Tarefa A: Redigite o trecho citado de "Felizmente, o jovem" até "de um Pierrot.", incluindo este último.
Tarefa B: Verta para o inglês a seguinte frase do trecho citado: "Havia sim uma tatuagem, mas de um dragão, e não de um Pierrot."

### Trecho citado ###

Felizmente, o jovem bastante forte sobreviveu e pode contar a tragédia. Lembrou que o chefe era um “rapaz gordo e que, na batata da perna, havia uma tatuagem de um rosto de Pierrot”. Disse que não viu nenhum dos bandidos, pois tinha de ficar olhando para baixo e, por isso, era possível ver apenas a tatuagem. As Polícias Militar e Civil agiram em conjunto e, com muita capacidade, logo prenderam o grupo e o chefe, aquele da tatuagem de Pierrot.
Sucederam-se as audiências até o julgamento. Como o acusado sempre comparecia de bermuda, a defesa não se opôs a que ele se levantasse e mostrasse as panturrilhas. Havia sim uma tatuagem, mas de um dragão, e não de um Pierrot.
Soube-se que dentro do presídio ele a teria transformado em um dragão com ajuda de hábil terceiro conhecedor da arte. Só que os olhos do Pierrot, tão bem pintados, permaneceram no corpo do dragão, o que era perfeitamente notado por qualquer cidadão comum. Perícias foram realizadas e constataram a transformação.

### Dados disponíveis ###

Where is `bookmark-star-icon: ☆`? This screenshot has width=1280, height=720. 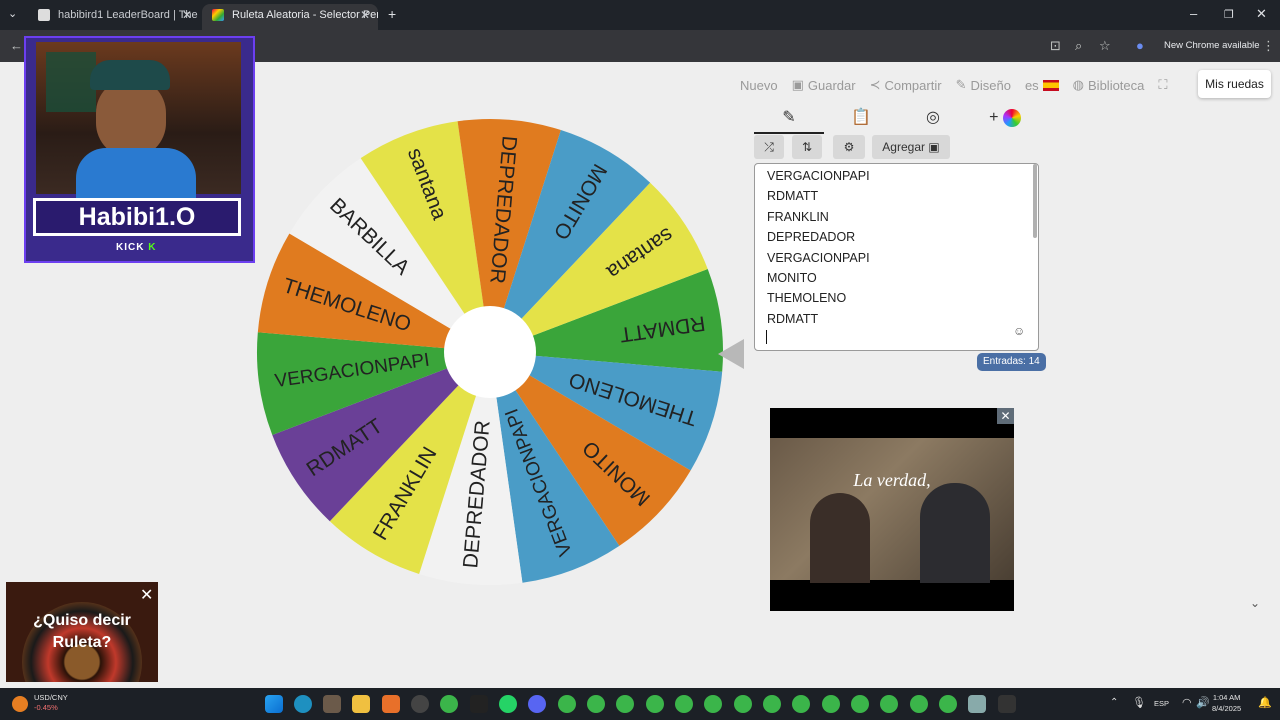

###

Resposta A:
Felizmente, o jovem bastante forte sobreviveu e pode contar a tragédia. Lembrou que o chefe era um “rapaz gordo e que, na batata da perna, havia uma tatuagem de um rosto de Pierrot”. Disse que não viu nenhum dos bandidos, pois tinha de ficar olhando para baixo e, por isso, era possível ver apenas a tatuagem. As Polícias Militar e Civil agiram em conjunto e, com muita capacidade, logo prenderam o grupo e o chefe, aquele da tatuagem de Pierrot.
Sucederam-se as audiências até o julgamento. Como o acusado sempre comparecia de bermuda, a defesa não se opôs a que ele se levantasse e mostrasse as panturrilhas. Havia sim uma tatuagem, mas de um dragão, e não de um Pierrot.

Resposta B: There was indeed a tattoo, but of a dragon, not of a Pierrot.